A problem can arise in the sealing process in so far as the filling line may operate at variable speeds from time to time, which can cause some of the foils to be "over cooked" and thereby difficult to later remove. The over cooking can also deform a neck of the bottle which, in turn, causes difficulties with both fitting the cap and maintaining an adequate liquid seal between the cap and the neck of the bottle.

Another problem exists in that the effectiveness of the seal is not readily evident until the contents have been loaded into the bottle and the entire bottle and contents need to be discarded if a seal is found to be faulty. Once the cap is in place, direct testing of the seal is not possible and quality control is assessed on the basis of quite rudimentary testing applied to random samples, such as by conducting visual tests to see if the level of sports drink in the bottle is lower than it should be, suggesting loss of vacuum and failure of the seal.

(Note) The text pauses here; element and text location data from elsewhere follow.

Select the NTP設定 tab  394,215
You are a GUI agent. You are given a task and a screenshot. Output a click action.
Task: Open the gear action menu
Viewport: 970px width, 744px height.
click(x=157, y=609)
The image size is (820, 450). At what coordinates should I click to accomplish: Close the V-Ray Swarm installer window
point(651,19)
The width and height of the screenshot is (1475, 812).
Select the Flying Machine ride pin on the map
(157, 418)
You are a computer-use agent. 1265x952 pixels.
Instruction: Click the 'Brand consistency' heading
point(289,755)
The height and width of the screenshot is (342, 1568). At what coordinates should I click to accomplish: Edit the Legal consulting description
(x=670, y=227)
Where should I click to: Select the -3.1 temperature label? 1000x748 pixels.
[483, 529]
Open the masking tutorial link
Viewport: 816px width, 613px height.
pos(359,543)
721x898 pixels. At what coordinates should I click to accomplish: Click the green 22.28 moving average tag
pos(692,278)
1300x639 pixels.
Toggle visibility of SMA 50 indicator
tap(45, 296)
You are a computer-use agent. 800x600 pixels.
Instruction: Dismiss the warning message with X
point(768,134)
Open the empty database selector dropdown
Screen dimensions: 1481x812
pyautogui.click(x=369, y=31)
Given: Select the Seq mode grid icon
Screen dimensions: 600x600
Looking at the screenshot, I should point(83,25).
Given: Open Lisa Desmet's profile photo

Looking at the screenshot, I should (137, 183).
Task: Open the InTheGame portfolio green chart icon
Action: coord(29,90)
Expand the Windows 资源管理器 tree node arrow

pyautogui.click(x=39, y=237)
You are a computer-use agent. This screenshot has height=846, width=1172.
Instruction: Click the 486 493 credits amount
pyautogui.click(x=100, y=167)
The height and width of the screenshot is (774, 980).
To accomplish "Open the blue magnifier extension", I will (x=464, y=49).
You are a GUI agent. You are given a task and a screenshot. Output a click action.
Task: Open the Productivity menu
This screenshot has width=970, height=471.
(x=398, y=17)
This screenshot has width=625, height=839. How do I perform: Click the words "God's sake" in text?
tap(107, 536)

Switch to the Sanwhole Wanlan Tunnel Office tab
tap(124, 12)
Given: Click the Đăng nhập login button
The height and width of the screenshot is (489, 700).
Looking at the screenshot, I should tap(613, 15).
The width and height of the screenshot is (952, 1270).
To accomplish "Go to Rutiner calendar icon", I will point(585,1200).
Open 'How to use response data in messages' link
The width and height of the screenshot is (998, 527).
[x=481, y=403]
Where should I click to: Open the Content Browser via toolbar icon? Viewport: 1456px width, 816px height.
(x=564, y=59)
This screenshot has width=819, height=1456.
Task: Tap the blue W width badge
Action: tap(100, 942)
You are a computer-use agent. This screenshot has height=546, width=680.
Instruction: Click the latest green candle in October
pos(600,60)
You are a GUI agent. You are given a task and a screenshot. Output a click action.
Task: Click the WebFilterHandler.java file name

Consideration has been given to dispensing with the seal foil by making the seal between the bottle and the cap itself airtight, however, the mechanical forces required to reliably seal the cap would then not allow for easy opening. Further, there would no longer be a ready visual indication of seal integrity and freshness provided by the foil.

Object of the Invention

The present invention seeks to provide a closure with a modified seal arrangement and/or associated methods of closure production and seal testing.

Summary of the Invention In accordance with the present invention, there is provided a closure for sealing a container, including a nozzle adapted to be mounted relative to a neck of the container and a peelable seal covering an outlet of the nozzle.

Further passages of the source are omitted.